Что такое, вообще-то, это самое будущее? Нынешний вечер, который ещё не наступил, к нему не относится? Завтрашний день в него включён? А весь оставшийся отрезок доживаемого года? А ведь это, по сути, и есть единственное моё личное будущее, на которое с некоторой долей вероятности могу претендовать, которое почти без опаски могу себе как-то представить, расчислить, расчертить, потому что всерьёз намерен прожить нынешний вечер, завтрашний день, остаток года. А вот дальше заглядывать не рискую: там - белое пятно, терра инкогнита, чёрная дыра. Кто доживёт - узнает.
Хотя, с другой стороны, что это за грядущее, если его можно заранее представить, расписать,спланировать? Более полувека тому я изучал будущее в университете: слушал подробные лекции о нём (конспектировать ленился, по правде говоря), выступал на семинарах, сдавал зачёты, государственный экзамен… “Нынешнее поколение будет жить при коммунизме!” - было предуказано нам свыше, потому что мы как раз тогда были тем самым “нынешним поколением”. Взгляд устремлялся на двадцать лет вперёд и ещё на десять, а далее всё тонуло в разливанном свете коммунистического солнца. Событие окончательного перехода в своего рода антимир без войны, бедности, угнетения, горя и т.д. было назначено на 1990 год, до которого, как мне, бессовестно молодому, казалось, ещё уймища времени… Это теперь я знаю, что и двадцать лет ничто, и сорок почти пустяк, и полвека - фюить! - и нету. А тогда-то всё представлялось по-иному, потому что мы жили в иной системе мер и весов.
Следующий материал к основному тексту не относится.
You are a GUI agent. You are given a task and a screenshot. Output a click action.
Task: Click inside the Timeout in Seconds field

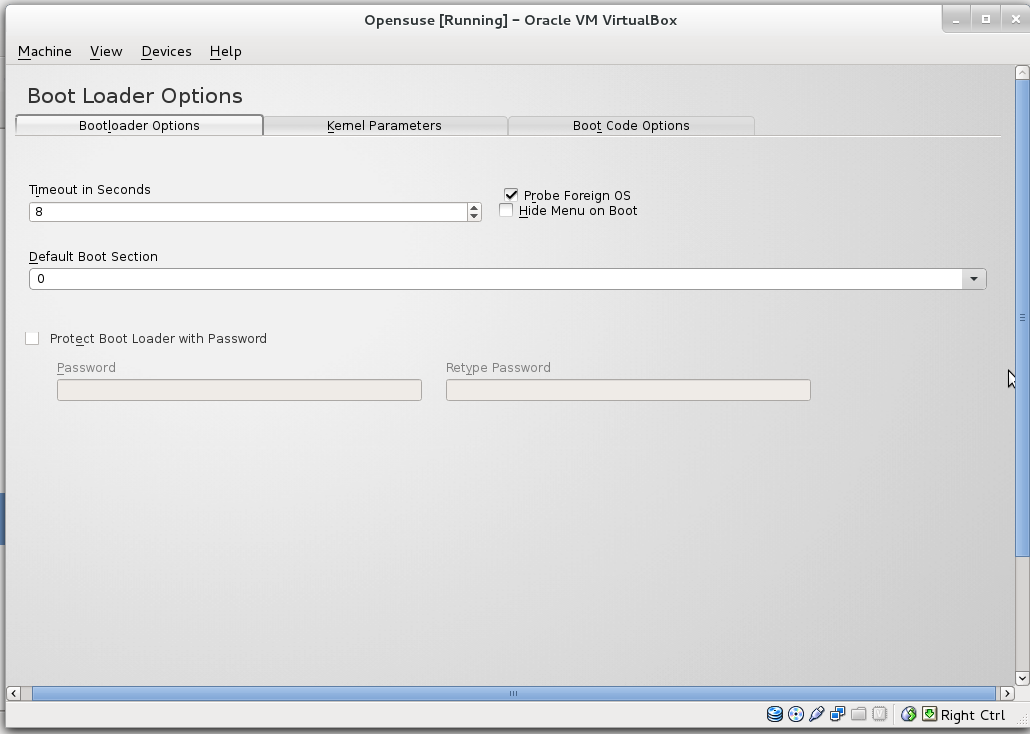pos(200,211)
Первый назначенный, научно обоснованный год приблизился, наступил, прошёл, а ничего не сбылось. Двери в рай не то что не распахнулись, а даже и не приотворились вот на такусенькую щёлочку. Длилась-тащилась прежняя застойная, как мы позднее поняли, жизнь, перемежаемая бурными всплесками: БАМ! Афганистан! Олимпиада! Страна стояла на трудовой вахте, ходила на демонстрации трудящихся, спивалась, изучала материалы очередного судьбоносного съезда, тащила всё что попадалось под руку (я тащил из школы списанную ломань, чтобы громоздить в хате дополнительные книжные полки)... Разговоров о пропавшем бог знает куда коммунизме не было слышно в округе . Я пытался в компаниях наводить собеседников на тему 1980 года, но никто не мог припомнить, что было на сей год назначено. Когда же я принимался пояснять, на меня смотрели с подозрением: придуривается или стукач?
Для Оруэлла далёким и жутким будущим был 1984, но его роман добрался до нас только в разгар перестройки, с диким опозданием, так что мы промахнули этот год не глядя. А потом всесильная советская советская власть превратилась в пошлый анекдот, всемогущий Советский Союз накрылся медным тазом, и пошло-поехало так, как никаким футуристам, включая бедного Амальрика, и привидеться не могло.    
Дожили, переступили, не ужаснулись. И до чего же буднично произошёл распад сверхогромной страны! Не потряс. Напротив, в новый 1992 вступали с обновлёнными надеждами, как будто с заново наполненными стаканами. Мы разучились потрясаться. А может, и не умели никогда? Вот и начало третьего тысячелетия миновали весело, непринуждённо, словно через порог соседней квартиры переступили…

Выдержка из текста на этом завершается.